El pasado 24 de junio se celebraron los 20 años de existencia de uno de los componentes más importantes de Internet, y con el cual trabaja diariamente cada internauta: el DNS.
Domain Name System (DNS) es el nombre que recibe el sistema que nos permite obviar las direcciones IP numéricas y utilizar en su lugar un sistema mnemotécnico basado en nombres, realizando la función de traductor entre ambos.
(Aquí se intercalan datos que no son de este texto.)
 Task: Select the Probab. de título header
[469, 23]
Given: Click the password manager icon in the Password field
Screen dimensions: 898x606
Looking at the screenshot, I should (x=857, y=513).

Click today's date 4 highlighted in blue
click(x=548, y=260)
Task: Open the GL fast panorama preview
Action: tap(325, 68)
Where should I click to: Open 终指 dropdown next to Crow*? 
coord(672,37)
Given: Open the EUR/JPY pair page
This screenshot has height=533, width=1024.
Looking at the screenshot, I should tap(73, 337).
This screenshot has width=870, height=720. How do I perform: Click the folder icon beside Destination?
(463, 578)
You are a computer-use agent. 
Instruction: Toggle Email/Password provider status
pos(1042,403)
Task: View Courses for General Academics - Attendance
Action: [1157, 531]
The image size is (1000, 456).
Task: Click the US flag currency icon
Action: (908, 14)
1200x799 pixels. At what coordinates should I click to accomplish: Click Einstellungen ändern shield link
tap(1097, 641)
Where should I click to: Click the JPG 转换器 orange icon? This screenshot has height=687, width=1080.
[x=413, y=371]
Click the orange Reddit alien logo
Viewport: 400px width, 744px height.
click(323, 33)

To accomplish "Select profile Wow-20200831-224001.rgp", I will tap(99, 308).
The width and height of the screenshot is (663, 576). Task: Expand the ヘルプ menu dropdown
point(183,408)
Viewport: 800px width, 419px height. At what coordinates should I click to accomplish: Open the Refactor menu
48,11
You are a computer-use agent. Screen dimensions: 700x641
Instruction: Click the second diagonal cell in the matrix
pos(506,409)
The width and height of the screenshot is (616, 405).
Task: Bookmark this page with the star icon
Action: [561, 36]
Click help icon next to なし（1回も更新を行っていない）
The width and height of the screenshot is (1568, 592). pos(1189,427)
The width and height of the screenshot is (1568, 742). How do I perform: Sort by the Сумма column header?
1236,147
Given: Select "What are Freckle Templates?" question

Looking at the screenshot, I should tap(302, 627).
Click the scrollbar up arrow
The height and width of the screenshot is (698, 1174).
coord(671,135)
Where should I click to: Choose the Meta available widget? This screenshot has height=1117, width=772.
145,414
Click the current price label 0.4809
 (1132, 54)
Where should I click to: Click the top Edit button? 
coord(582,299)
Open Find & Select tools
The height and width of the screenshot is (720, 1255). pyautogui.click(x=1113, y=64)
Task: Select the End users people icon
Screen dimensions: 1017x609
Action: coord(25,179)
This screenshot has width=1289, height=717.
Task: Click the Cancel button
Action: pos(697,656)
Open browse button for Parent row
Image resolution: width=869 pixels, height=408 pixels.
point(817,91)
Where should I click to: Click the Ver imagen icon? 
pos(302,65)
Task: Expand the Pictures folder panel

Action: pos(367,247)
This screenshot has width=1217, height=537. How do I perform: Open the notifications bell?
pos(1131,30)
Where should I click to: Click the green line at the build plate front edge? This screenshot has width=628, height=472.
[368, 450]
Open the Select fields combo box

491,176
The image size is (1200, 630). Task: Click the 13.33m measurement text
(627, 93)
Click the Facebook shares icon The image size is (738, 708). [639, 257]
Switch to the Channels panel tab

Cuando nosotros tecleamos en nuestro navegador una URL como por ejemplo http://www.imatica.org, el primer paso que realizará la computadora de nuestro proveedor de acceso (ISP) a la que estemos conectados será consultar al servidor DNS que tenga asignado para que este le devuelva la dirección IP correspondiente a esa URL. Este proceso es el que se conoce como resolución. Por ejemplo, la dirección IP de iMàtica sería 66.218.88.143 .
Esto es así porque las computadoras trabajan con números, y no con texto o nombres, pero como a los seres humanos nos es más simple memorizar cadenas de texto, aunque sean largas, que series numéricas, un simple sistema de traducción como el expuesto para el DNS es suficiente.
Sería imposible mantener centralizada toda la información sobre dominios en una sola computadora, además de peligroso, por lo que toda la información de este sistema se reparte en una estructura jerarquizada y extendida alrededor de todo el mundo. En la cima de esta pirámide se encuentran 13 servidores, que son los principales del sistema, y que hace pocos meses fueron víctimas de un ataque global que casi deja sin funcionar el sistema al completo, notando los internautas súbitos incrementos en el tiempo de respuesta.
Precisamente este es el principal problema que afecta al futuro del sistema DNS, ya que inicialmente fue pensado para expandir sus funcionalidades, pero no para hacerlo más seguro, según ha declarado Herbert Schorr (del Instituto de Ciencias de la Información) a la revista Wired.